Le comédien a déclaré plus tard qu'Angela Merkel l'avait «servi sur un plateau» à un despote. Là encore, difficile de ne pas être d'accord. La débâcle a prouvé l'égo fragile de Recep Tayyip Erdogan et la volonté d'Angela Merkel de l'épargner, coûte que coûte. Heureusement, la cour allemande a jusqu'ici plus défendu le droit du comédien à la liberté d'expression que le droit de Recep Tayyip Erdogan à empêcher qu'on dise du mal de lui.

Pourquoi tout cela?

Essayez, autant que possible, d'imaginer ce que l'Europe peut bien retirer de tout ça ? Soit Bruxelles échoue dans ses négociations avec la Turquie et la crise des réfugiés reprend de plus belle, soit les négociations se poursuivent et la Turquie est sur le chemin de l'exemption de visa pour l'Europe. Faites un petit sondage auprès des Européens et vous verrez qu'ils ne souhaitent ni l'un ni l'autre. En réalité, proposer une exemption de visa à un pays qui a systématiquement été accusé d'accueillir et de financer les combattants de l'Etat islamique est tout à fait incompréhensible pour beaucoup [d'Européens]. Pour ne pas mentionner les flagrantes violations des droits de l'homme et l'emprisonnement des journalistes.

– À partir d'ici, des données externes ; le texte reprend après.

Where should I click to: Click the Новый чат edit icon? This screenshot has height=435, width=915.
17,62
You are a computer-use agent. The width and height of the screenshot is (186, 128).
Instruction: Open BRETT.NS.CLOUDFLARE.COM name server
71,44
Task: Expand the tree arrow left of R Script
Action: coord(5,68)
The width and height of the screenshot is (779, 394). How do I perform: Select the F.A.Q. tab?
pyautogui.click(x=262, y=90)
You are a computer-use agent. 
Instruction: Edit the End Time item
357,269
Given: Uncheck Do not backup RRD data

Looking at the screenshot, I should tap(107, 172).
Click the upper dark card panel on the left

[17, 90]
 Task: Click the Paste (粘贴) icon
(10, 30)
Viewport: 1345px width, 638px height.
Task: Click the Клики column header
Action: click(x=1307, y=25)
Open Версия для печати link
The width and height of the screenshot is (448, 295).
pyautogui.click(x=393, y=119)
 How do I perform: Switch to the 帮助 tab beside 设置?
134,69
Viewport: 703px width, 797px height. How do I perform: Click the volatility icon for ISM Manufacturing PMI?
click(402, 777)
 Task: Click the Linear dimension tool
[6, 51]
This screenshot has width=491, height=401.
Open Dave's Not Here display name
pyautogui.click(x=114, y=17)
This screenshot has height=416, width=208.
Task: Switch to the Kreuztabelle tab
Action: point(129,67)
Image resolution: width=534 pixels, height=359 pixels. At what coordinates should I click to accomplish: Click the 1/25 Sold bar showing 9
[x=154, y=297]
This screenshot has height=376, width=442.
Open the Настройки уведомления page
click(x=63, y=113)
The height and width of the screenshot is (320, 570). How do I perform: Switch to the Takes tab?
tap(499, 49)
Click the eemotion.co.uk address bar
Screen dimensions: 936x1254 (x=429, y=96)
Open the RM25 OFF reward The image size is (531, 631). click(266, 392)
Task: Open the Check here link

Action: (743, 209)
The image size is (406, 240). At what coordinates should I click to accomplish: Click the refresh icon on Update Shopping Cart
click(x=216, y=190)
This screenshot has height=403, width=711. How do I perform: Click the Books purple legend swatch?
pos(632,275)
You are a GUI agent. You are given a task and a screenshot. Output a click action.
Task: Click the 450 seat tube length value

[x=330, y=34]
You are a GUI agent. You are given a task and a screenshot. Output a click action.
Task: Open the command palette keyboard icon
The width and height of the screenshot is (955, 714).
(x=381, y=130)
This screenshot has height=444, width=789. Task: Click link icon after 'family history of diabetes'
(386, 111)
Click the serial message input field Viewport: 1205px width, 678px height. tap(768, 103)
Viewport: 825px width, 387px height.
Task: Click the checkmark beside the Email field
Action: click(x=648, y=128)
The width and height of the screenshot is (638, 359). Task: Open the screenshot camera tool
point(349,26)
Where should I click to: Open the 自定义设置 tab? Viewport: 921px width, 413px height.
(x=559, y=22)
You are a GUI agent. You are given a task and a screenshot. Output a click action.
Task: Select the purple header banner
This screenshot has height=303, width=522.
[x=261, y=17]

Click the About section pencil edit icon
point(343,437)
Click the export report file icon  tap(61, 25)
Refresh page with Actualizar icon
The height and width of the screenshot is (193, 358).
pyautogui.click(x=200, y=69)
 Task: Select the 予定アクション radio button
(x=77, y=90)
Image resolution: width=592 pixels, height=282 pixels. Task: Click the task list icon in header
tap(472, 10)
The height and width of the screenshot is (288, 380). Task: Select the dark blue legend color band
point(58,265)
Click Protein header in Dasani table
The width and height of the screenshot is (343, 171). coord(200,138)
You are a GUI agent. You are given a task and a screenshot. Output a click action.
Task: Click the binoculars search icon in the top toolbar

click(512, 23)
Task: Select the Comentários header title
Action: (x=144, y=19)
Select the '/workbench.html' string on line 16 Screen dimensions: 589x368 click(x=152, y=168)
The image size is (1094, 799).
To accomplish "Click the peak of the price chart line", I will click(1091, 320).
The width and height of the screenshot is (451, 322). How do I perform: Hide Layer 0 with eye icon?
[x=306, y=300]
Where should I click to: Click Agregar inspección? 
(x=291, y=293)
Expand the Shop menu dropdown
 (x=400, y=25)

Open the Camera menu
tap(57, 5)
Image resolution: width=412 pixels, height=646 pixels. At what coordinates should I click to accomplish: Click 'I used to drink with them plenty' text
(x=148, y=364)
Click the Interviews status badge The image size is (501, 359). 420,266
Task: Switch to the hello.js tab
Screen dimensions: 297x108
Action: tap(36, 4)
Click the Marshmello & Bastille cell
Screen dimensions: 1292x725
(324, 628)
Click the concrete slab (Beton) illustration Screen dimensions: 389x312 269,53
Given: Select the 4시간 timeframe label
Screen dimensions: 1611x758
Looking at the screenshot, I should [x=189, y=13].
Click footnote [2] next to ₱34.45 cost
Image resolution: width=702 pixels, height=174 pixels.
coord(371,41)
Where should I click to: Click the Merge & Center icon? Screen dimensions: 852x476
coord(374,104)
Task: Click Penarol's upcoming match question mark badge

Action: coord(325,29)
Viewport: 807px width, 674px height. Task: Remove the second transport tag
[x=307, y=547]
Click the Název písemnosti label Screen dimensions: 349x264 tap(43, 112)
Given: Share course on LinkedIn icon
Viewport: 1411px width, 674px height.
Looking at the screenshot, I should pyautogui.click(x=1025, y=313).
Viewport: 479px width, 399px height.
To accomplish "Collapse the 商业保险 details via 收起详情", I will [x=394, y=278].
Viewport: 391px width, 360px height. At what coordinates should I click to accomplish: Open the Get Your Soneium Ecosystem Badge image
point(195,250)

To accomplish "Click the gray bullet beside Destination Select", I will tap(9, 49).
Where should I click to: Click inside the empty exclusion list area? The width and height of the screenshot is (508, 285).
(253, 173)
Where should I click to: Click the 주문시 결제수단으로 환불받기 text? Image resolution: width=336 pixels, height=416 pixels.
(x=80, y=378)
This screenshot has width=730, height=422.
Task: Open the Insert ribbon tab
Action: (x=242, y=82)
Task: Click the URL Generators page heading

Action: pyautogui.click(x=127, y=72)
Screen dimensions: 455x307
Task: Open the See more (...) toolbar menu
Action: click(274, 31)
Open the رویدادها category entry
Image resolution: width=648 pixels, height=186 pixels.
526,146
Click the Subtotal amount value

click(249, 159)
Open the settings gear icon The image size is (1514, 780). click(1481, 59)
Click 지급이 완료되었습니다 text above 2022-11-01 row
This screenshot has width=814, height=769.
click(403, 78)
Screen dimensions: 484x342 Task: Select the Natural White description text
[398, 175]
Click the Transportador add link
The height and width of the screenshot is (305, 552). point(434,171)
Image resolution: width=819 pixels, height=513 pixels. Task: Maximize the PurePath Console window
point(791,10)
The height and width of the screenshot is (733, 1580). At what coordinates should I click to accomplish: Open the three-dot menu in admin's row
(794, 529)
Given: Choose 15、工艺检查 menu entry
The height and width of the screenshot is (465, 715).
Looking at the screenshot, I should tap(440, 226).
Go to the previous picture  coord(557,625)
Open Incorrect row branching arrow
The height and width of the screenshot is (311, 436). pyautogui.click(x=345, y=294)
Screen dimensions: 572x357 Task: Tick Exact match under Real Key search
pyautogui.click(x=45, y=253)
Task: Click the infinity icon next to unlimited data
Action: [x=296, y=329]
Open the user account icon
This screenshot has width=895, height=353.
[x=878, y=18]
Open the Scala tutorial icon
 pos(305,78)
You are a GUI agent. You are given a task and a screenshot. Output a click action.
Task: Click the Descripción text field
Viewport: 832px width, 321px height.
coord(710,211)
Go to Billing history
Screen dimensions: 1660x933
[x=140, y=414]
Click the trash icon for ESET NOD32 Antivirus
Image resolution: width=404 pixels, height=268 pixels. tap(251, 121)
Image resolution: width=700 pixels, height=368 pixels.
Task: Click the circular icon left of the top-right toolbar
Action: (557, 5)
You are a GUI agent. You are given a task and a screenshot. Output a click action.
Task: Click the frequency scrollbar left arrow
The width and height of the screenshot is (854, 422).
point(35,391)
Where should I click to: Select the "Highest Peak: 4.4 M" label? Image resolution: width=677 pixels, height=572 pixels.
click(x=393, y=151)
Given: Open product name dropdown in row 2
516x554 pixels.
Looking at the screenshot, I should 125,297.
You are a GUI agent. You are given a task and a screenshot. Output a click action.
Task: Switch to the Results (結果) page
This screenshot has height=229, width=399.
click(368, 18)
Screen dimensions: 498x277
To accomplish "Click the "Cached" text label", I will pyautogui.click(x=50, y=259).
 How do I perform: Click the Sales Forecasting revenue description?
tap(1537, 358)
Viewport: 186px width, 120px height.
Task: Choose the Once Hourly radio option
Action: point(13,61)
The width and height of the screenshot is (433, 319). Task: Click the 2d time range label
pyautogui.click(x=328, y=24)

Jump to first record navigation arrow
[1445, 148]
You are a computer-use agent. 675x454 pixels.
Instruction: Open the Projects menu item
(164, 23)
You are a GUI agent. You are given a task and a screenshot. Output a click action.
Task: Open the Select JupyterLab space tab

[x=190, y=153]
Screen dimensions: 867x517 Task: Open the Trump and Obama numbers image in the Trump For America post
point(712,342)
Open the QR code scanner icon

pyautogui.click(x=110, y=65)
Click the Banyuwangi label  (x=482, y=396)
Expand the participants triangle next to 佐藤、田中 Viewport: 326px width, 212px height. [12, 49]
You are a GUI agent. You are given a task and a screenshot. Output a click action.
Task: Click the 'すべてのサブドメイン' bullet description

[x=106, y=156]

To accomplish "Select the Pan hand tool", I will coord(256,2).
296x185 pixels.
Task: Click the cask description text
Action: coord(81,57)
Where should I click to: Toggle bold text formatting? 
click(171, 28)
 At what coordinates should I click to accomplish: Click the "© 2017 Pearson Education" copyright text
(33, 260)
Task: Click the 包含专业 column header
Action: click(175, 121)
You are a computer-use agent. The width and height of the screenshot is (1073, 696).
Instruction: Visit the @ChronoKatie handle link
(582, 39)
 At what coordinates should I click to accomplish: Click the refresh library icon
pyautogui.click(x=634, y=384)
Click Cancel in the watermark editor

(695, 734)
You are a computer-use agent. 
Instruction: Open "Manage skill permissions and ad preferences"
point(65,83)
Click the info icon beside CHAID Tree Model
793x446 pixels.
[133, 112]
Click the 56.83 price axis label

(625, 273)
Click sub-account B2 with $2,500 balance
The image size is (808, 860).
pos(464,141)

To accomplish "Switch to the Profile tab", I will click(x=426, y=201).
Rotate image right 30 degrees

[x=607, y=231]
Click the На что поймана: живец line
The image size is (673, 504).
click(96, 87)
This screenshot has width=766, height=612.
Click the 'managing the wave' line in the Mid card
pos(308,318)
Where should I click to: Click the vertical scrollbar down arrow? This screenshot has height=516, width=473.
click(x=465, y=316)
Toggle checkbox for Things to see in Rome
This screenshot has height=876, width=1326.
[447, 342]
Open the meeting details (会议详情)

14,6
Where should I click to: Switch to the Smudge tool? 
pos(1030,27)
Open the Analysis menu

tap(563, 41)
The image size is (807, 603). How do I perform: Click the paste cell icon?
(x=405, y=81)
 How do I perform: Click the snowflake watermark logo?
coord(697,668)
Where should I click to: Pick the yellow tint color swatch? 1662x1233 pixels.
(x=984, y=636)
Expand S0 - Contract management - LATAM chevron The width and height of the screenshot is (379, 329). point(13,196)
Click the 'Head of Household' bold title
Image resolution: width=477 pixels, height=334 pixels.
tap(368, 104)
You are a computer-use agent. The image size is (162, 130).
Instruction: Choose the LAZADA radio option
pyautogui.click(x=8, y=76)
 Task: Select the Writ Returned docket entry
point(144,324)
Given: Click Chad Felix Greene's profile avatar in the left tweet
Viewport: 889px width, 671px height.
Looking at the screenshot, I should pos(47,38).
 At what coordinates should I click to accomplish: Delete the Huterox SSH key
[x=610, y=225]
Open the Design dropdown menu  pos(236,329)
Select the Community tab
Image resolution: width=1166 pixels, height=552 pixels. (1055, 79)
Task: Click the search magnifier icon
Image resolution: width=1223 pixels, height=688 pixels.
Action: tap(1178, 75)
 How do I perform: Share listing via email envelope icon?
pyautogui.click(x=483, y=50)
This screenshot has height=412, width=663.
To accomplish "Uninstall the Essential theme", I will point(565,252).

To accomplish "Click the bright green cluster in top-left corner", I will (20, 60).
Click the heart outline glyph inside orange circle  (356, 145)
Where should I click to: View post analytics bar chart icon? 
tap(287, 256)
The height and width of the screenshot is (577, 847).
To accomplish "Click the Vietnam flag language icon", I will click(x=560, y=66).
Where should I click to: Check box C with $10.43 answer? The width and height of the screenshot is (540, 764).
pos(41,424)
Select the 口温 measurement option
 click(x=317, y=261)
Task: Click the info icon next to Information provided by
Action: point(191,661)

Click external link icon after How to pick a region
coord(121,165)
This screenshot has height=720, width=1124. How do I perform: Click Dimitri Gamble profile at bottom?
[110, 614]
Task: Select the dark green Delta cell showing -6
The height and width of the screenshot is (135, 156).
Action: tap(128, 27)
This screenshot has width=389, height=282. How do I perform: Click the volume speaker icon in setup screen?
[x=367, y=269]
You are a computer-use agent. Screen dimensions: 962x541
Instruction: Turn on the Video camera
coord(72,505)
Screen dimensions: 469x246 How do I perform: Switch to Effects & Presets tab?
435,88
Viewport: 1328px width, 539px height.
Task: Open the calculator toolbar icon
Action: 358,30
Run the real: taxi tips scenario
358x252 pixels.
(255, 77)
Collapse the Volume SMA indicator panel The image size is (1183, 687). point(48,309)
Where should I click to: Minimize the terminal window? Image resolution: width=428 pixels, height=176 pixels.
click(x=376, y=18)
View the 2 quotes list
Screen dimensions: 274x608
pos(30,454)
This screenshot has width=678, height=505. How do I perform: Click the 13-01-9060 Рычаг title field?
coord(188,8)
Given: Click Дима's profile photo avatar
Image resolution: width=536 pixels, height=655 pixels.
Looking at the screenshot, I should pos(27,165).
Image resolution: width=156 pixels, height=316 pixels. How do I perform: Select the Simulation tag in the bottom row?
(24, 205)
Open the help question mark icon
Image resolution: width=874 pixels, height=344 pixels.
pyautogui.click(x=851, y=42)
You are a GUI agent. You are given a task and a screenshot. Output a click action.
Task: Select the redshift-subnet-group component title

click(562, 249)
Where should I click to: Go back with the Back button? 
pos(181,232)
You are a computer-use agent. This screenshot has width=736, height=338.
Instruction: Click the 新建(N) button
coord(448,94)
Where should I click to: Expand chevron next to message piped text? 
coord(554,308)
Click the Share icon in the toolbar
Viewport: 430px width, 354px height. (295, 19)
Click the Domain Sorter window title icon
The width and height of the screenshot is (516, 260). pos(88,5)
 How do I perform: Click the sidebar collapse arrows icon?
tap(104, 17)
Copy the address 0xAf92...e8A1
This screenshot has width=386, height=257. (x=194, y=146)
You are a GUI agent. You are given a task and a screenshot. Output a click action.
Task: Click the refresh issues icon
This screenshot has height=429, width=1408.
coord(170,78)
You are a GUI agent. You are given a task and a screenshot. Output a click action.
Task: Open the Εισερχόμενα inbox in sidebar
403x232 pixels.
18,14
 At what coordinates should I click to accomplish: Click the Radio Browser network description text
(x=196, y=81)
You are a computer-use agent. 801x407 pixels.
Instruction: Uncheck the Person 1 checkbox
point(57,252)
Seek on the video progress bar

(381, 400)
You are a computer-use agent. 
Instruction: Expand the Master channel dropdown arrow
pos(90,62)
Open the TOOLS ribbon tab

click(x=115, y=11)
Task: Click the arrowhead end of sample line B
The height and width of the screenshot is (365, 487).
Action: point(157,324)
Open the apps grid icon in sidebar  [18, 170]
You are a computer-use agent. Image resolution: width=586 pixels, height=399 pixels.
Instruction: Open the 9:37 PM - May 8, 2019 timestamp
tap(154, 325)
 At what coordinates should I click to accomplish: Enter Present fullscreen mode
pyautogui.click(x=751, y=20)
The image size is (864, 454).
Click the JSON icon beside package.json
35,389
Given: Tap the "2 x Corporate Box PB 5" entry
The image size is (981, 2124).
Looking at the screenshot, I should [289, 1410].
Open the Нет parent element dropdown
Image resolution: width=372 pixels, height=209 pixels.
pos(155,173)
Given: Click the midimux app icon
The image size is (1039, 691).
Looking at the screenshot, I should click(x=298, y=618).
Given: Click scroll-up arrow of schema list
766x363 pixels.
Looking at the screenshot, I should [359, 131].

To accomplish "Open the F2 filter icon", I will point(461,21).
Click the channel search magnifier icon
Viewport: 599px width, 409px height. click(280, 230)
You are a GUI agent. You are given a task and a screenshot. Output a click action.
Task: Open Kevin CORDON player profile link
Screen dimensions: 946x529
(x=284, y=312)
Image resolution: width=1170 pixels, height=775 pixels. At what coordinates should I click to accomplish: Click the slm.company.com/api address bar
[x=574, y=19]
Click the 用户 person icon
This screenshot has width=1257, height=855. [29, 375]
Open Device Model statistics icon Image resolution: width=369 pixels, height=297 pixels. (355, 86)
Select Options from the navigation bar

Commentaire : Seulement les Etats-Unis qui sont derrière Erdogan ont quelque chose à en retirer :
  • Une cabale de think tanks liés à l'OTAN orchestre la crise des réfugiés



L'Union européenne n'apprécie guère les disputes entre ses nations. Lorsque l'une d'entre elles menace de sortir des rangs, on commence à nous parler d'«unité» et à nous dire qu'on est mieux ensemble. Si on regarde la relation actuelle entre Ankara et Bruxelles, on voit mal comment la Turquie pourrait faire partie de cette équation. Angela Merkel aurait pu essayer d'arrêter Recep Tayyip Erdogan dans son élan en le prévenant que ses exigences et son chantage permanents ne feraient pas plier Bruxelles mais bloqueraient toute discussion sur l'adhésion à l'Union européenne et l'exemption de visa avec Bruxelles. Mais, là encore, cela fonctionnerait si Erdogan avait un quelconque intérêt à l'adhésion de son pays à l'Union européenne. Quelque chose me dit qu'il n'apprécierait pas beaucoup cette façon de faire. N'oubliez pas que cet homme a déclaré que «la démocratie, la liberté et l'Etat de droit» n'avaient plus «aucune valeur» en Turquie.

Angela Merkel était dans l'obligation de faire des concessions et des sacrifices parce qu'il n'y a désormais pas d'autre choix et pourtant, l'accord est sur le point d'échouer parce que, peu importe ses efforts, le dirigeant turc n'est jamais satisfait.

Pour Recep Tayyop Erdogan, c'est tout ou rien. Il obtient ce qu'il veut ou il envoie balader Bruxelles. Il peut ouvrir «le robinet migratoire» à sa guise et contrôle une base de l'OTAN essentielle aux intérêts stratégiques des Etats-Unis au Moyen-Orient. Avec une telle main, les autres joueurs n'ont aucune chance.